David Morris

VOLATILITY on the S&P 500 (as measured by the CBOE Volatility Index) has fallen by over 30 per cent since the end of August, even as equities and other financial instruments have ground higher. That was when Ben Bernanke signalled the likelihood of additional stimulus at Jackson Hole. By purchasing US Treasuries, the Fed is holding down fixed income yields, forcing investors to sell government debt and take on more risk to get decent returns. This became even more important when the Federal Open Markets Committee (FOMC) made it clear that they want to see higher inflation, reducing the appeal of bonds.

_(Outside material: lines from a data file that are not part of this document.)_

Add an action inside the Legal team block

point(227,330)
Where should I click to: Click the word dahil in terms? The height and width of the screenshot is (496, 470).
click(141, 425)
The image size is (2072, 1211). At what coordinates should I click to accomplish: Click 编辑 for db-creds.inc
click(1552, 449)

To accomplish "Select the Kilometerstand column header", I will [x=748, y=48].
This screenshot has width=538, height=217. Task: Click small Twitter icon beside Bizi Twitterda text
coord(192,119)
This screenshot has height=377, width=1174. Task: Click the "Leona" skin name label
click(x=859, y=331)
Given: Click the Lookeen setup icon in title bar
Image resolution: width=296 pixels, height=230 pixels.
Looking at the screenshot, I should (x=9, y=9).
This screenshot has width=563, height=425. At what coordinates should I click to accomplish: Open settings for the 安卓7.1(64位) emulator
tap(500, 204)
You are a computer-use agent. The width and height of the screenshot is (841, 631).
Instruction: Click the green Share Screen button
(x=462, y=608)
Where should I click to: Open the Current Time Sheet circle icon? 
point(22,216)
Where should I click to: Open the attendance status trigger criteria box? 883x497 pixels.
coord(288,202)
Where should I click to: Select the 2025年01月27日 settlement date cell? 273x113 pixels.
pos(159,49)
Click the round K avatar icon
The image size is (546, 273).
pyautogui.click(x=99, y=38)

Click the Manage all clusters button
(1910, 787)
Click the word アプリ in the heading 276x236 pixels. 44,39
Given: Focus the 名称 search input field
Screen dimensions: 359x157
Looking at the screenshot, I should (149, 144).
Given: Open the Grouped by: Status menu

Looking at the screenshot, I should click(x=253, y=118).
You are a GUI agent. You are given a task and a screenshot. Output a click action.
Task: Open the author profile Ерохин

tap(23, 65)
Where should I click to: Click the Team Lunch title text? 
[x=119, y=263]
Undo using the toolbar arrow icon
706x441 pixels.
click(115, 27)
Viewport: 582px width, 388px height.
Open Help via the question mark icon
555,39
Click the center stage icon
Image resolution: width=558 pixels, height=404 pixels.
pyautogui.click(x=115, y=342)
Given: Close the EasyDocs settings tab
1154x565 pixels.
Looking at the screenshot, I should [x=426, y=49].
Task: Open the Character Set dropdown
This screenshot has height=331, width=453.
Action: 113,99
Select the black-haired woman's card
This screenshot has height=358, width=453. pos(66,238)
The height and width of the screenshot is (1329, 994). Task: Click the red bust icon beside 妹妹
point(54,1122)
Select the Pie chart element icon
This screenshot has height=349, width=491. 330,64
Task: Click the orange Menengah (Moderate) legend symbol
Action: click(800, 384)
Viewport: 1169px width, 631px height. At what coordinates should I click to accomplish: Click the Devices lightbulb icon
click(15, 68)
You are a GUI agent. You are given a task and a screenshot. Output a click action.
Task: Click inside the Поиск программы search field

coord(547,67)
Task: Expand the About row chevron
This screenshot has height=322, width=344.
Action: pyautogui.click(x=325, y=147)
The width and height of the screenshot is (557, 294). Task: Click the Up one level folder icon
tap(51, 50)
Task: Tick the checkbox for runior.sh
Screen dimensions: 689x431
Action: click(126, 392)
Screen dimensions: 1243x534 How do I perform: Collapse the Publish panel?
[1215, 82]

Now that renewed quantitative easing is finally under way, global equity markets (other than the Nikkei) are beginning to struggle. Bond yields have also risen. Investors are already concerned about what happens when easing ends. The Eurozone is back in the spotlight with growing fears that Portugal, Spain and even Italy may soon too require help. Last week, China also raised its reserve ratio in an attempt to counter inflation. Yet the volatility index (VIX) has barely moved.

The VIX measures the 30-day forward volatility of the S&P 500 using call and put options. A low number indicates that traders and investors are relaxed about future equity movements and so happy to hold long positions. High numbers indicate that investors are nervous and willing to pay more for insurance. Currently, the index is at around 21, which is pretty close to the long-term average and a lot lower than 33 where it stood before Bernanke’s speech. After the collapse of Lehman Brothers, it shot up above 80.

Despite last week’s price movements, investors remain remarkably sanguine. They may be right to be. But for less optimistic traders, now may be a good time to pick up some cheap insurance.